Paul Mackin paul.mackin at verizon.net
Tue Jun 26 06:23:48 CDT 2001


I guess I should try harder to curb myself with regard to the ideas and
recommended websites of fellow p-listers and don't discount completely the
generational factor at work here. Was reminded of what Gore Vidal said in
the Plastic Fiction piece about Pynchon pandering to a God hungry youth,
which I though was unfair to P but still accurate about segments of the 70s
generation. At least Pynchon's excursions into nature religion and Mother
Earth worship are well written, poetic, esthetically pleasing and always
witty. Including the treatment of Teilhard.

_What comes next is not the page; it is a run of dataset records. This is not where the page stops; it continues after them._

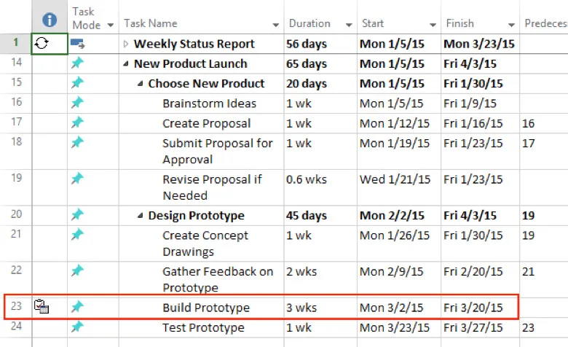Click the pin icon for Test Prototype row

click(77, 327)
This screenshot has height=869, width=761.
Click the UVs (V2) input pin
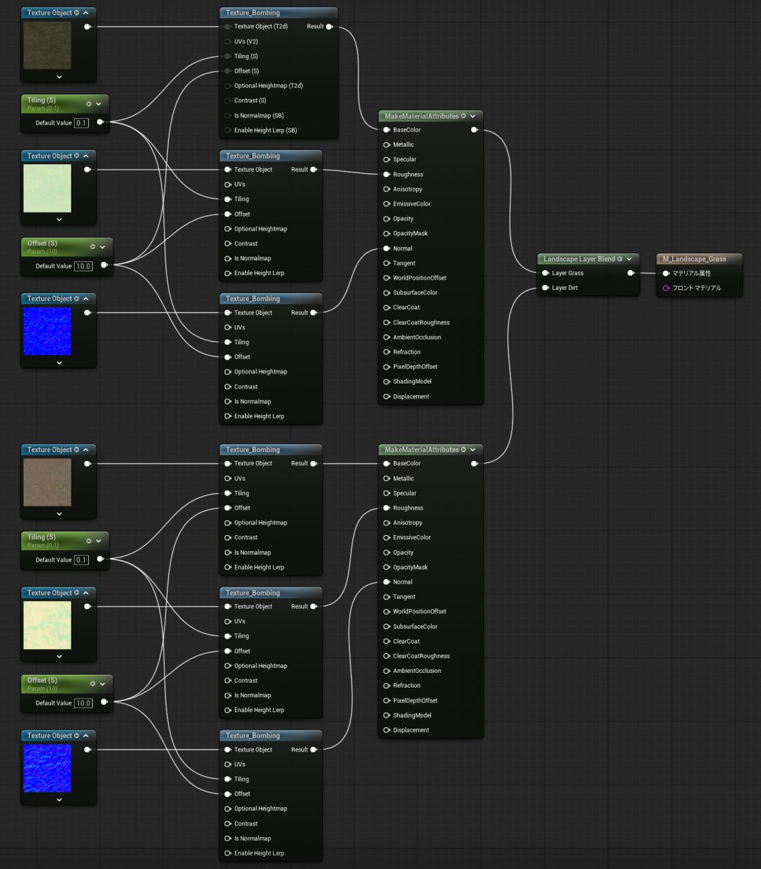[227, 41]
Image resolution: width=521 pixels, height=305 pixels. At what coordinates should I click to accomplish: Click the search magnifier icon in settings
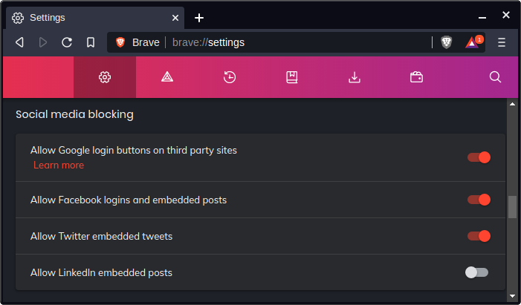tap(496, 77)
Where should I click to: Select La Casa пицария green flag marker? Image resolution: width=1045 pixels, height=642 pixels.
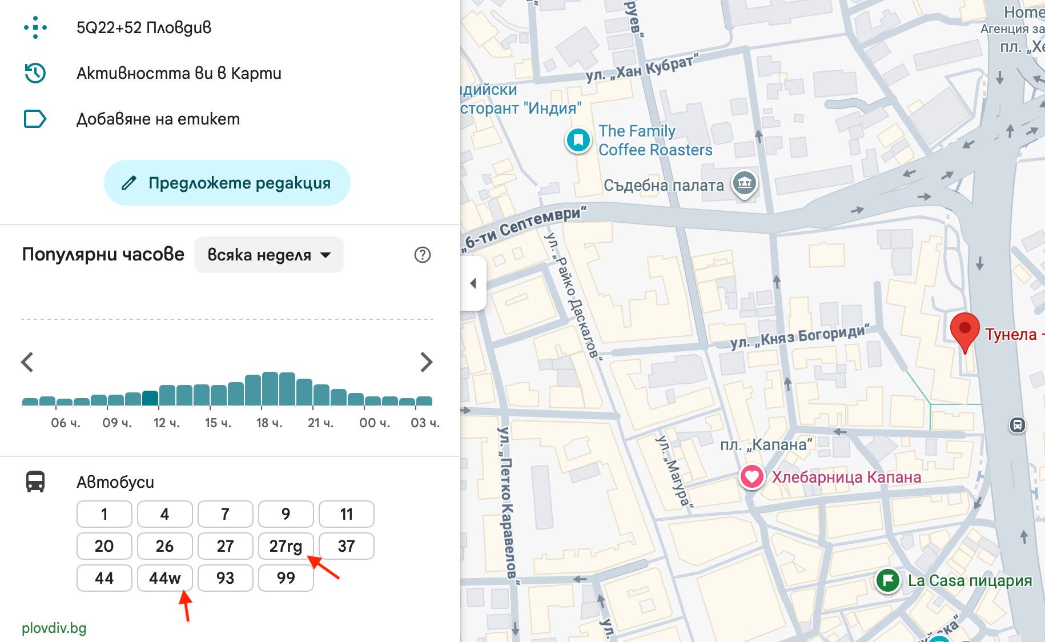coord(887,580)
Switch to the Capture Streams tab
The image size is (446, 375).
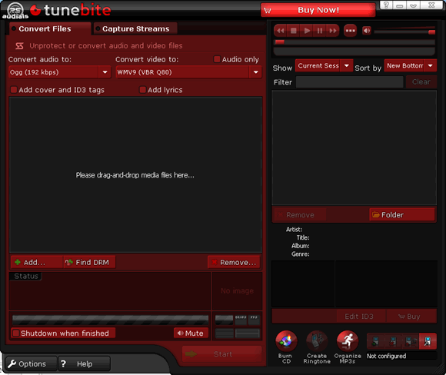pyautogui.click(x=135, y=28)

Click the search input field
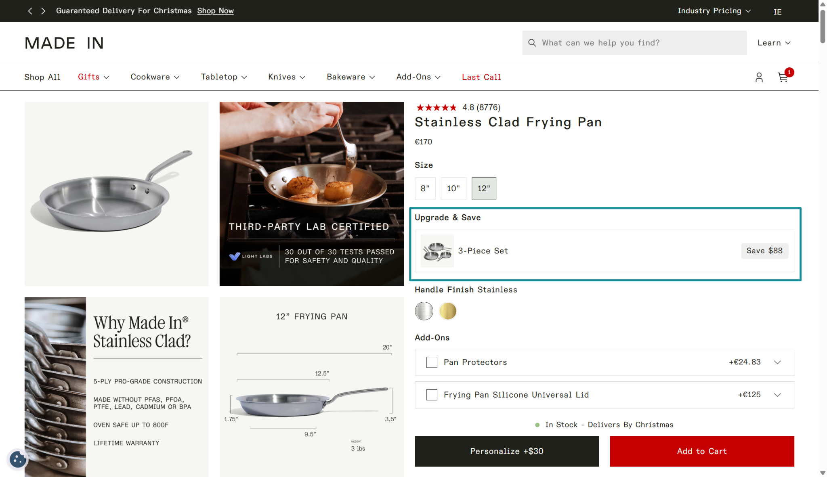pyautogui.click(x=642, y=43)
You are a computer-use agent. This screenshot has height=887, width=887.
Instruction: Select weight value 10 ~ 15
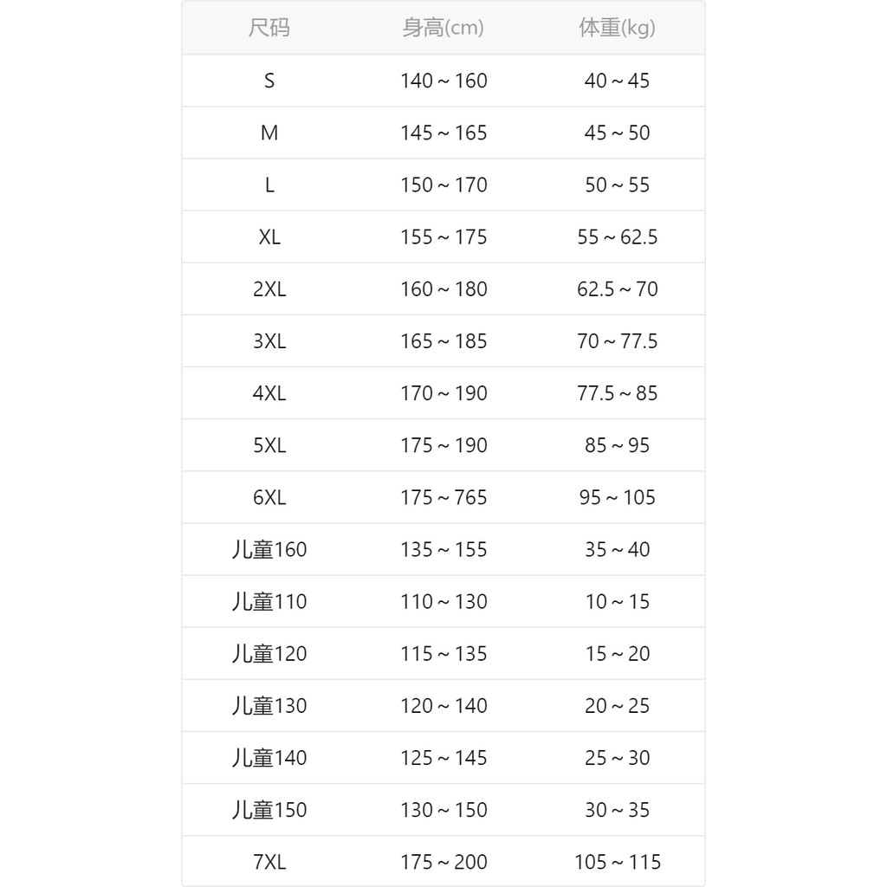pyautogui.click(x=617, y=601)
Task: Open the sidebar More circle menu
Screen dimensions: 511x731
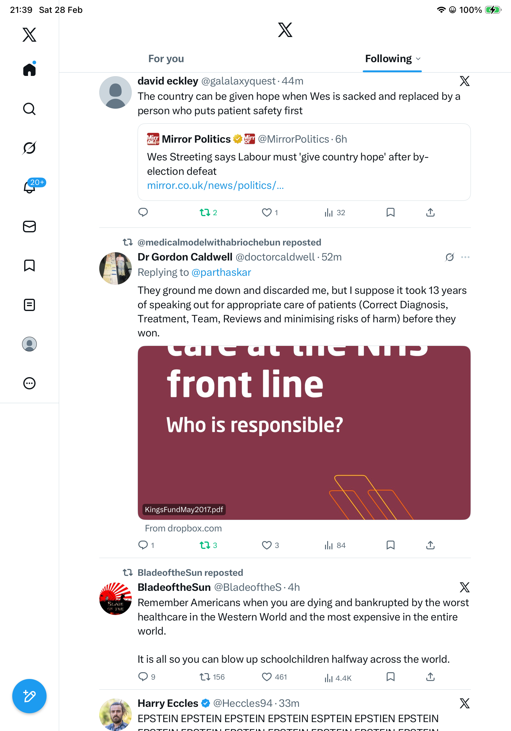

By the way one of my close friends (close in age too) is a sun worshipper
and not in the tanning sense.

 Determined to try harder.

                 P.


----- Original Message -----
From: "Doug Millison" <DMillison at ftmg.net>
To: <pynchon-l at waste.org>
Sent: Monday, June 25, 2001 5:48 PM
Subject: RE: Christianity & the living Earth


> A serious dialogue between science and religion is underway, despite the
> occasional typographical error that might show up here or there.  This
> dialogue often poses a challenge for people who came of age prior to
WWII --
> my 78-year-old father is a good example -- but worth learning from all the
> same.
>
> You might even say that such a dialogue is made possible in part by the
work
> of people like Pynchon, who have tried to bridge the gap between science
and
> fuzzier studies (the gap Pynchon addresses in his Is It OK to be a
Luddite?
> essay).
>
>
> Mackin:
> It's what happens when you quote someone from the California Institute of
> Integral Studies rather than the California Institute of Technology.